===== Recorded information =====

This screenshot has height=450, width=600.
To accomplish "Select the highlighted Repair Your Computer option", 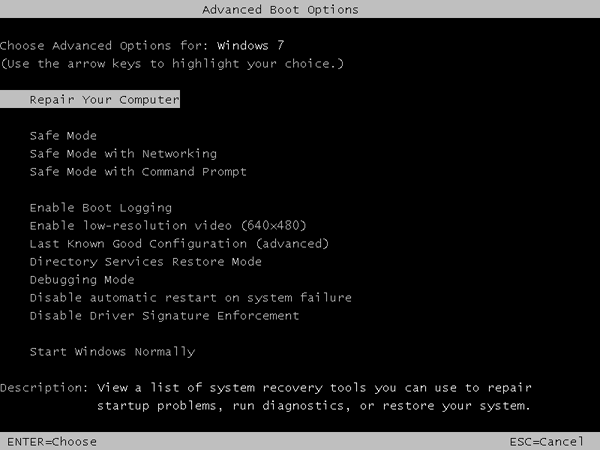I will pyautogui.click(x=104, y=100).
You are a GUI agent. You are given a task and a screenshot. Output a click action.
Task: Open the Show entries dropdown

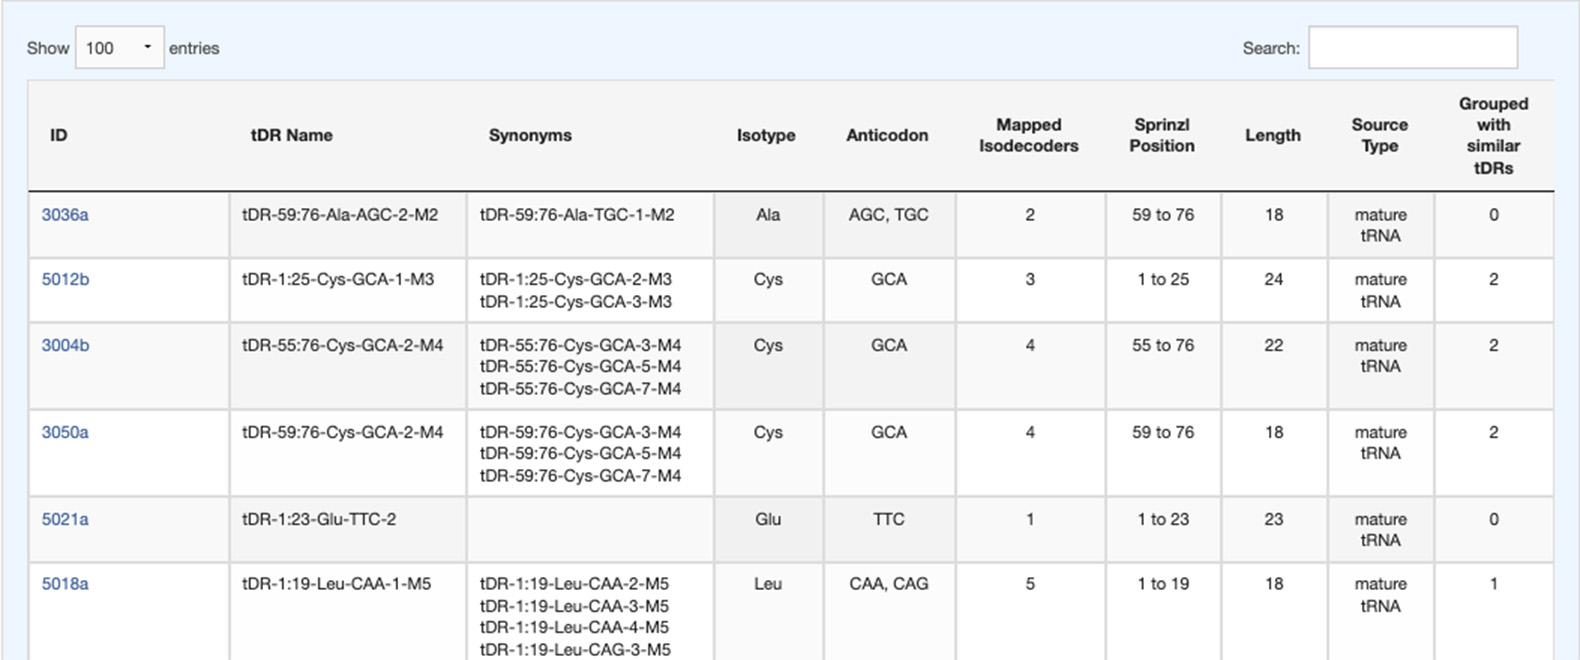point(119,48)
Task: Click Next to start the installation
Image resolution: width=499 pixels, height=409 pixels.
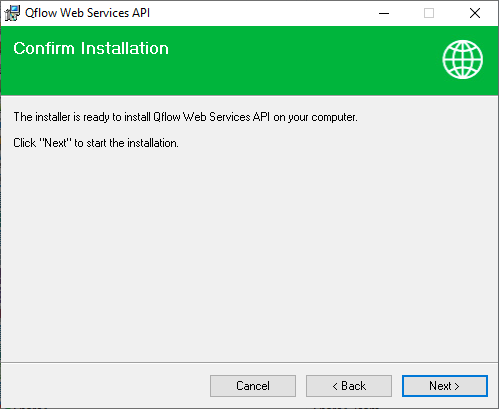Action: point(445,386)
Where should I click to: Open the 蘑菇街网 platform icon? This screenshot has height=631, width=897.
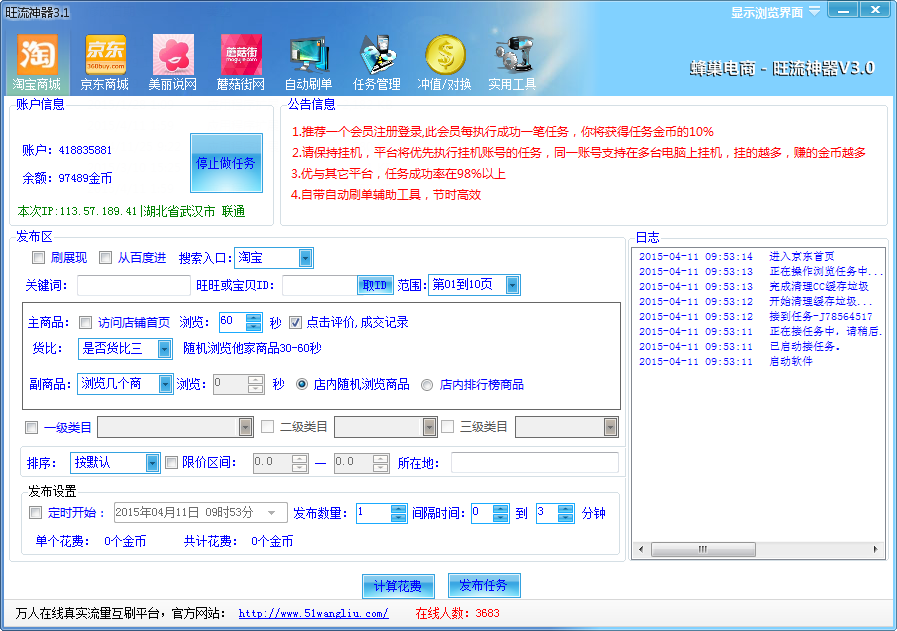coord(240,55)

=====

**What needs to be done**
Set the pictures aside and restate word for word only the lines from the line containing "Task: Open the Show entries dropdown" through the end of the entries above, both included.

**Task result**
Task: Open the Show entries dropdown

point(119,48)
Task: Click Next to start the installation
Image resolution: width=499 pixels, height=409 pixels.
Action: point(445,386)
Where should I click to: Open the 蘑菇街网 platform icon? This screenshot has height=631, width=897.
coord(240,55)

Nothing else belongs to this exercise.